Änderungen von V5 zu V5
| Ursprüngliche Version: | V5 (Version 9) |
|---|---|
| Status: | Modifiziert |
| Eingereicht: | 26.02.2026, 08:50 |
| Neue Version: | V5 (Version 10) |
|---|---|
| Status: | Modifiziert |
| Eingereicht: | 27.02.2026, 20:40 |
Titel
Antragstext
Nach Zeile 98 einfügen:
Eine gerechte und dauerhafte Lösung muss das Recht der Palästinenser*innen auf territoriale Selbstbestimmung einschließen - in einer Form, die gleichermaßen die Souveränität und territoriale Integrität Israels wahrt. Beide Völker haben das Recht, ihr Selbstbestimmungsrecht territorial zu verwirklichen. Die Umsetzung einer solchen Lösung muss unter Begleitung und Vermittlung der Vereinten Nationen erfolgen, die als Hüterin des Völkerrechts eine besondere Verantwortung trägt, diesen Prozess zu unterstützen.

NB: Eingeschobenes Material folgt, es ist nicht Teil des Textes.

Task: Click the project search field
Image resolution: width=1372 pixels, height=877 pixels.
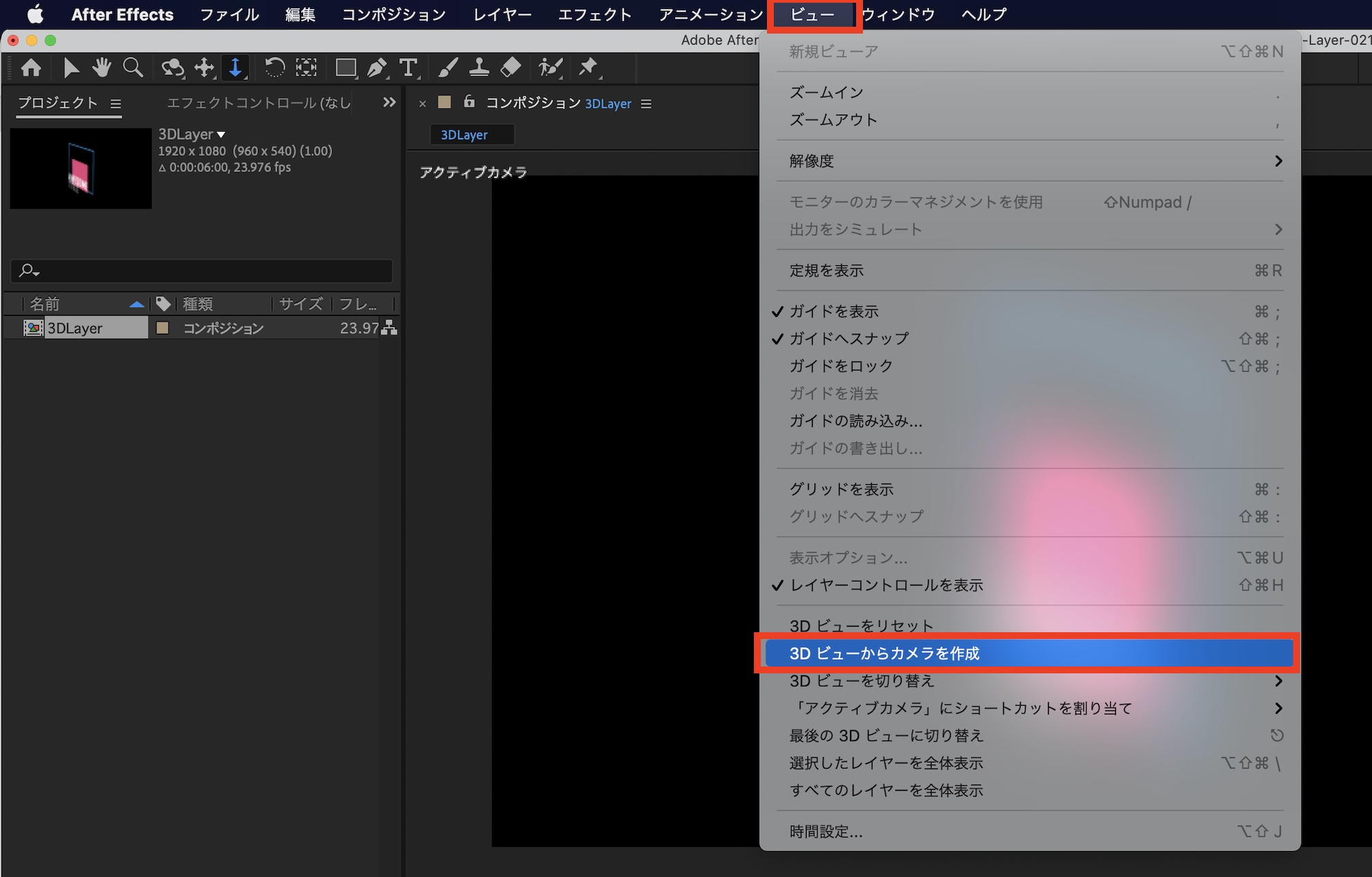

Die Palästinenser*innen, die vor allem 1948 im Zuge der Nakba und 1967 im Zuge des Sechs-Tage-Kriegs ihre Heimat verlassen haben, leben heute in zweiter und dritter Generation zu großen Teilen in den umliegenden Staaten, vor allem in Jordanien, wo sie einen beträchtlichen Teil der Bevölkerung ausmachen. Der Wunsch nach Rückkehr in die Heimat ihrer Vorfahren ist so verständlich wie legitim und muss als Teil einer gerechten Lösung anerkannt werden. Zugleich muss gelten: Vergangenes Unrecht darf nicht durch neues Unrecht beantwortet werden. Auch die Menschen, die heute in Israel in zweiter und dritter Generation leben, tragen keine Schuld an der Nakba und dürfen nicht vertrieben werden. Wir setzen uns dafür ein, dass niemand dauerhaft auf der Flucht, im Exil oder in der Diaspora leben muss und dass alle Menschen in der Region in ihrer Heimat in Frieden leben können. Wir fordern eine Lösung in Westasien, die diesem Wunsch Rechnung trägt, ohne neue Ungerechtigkeiten zu schaffen.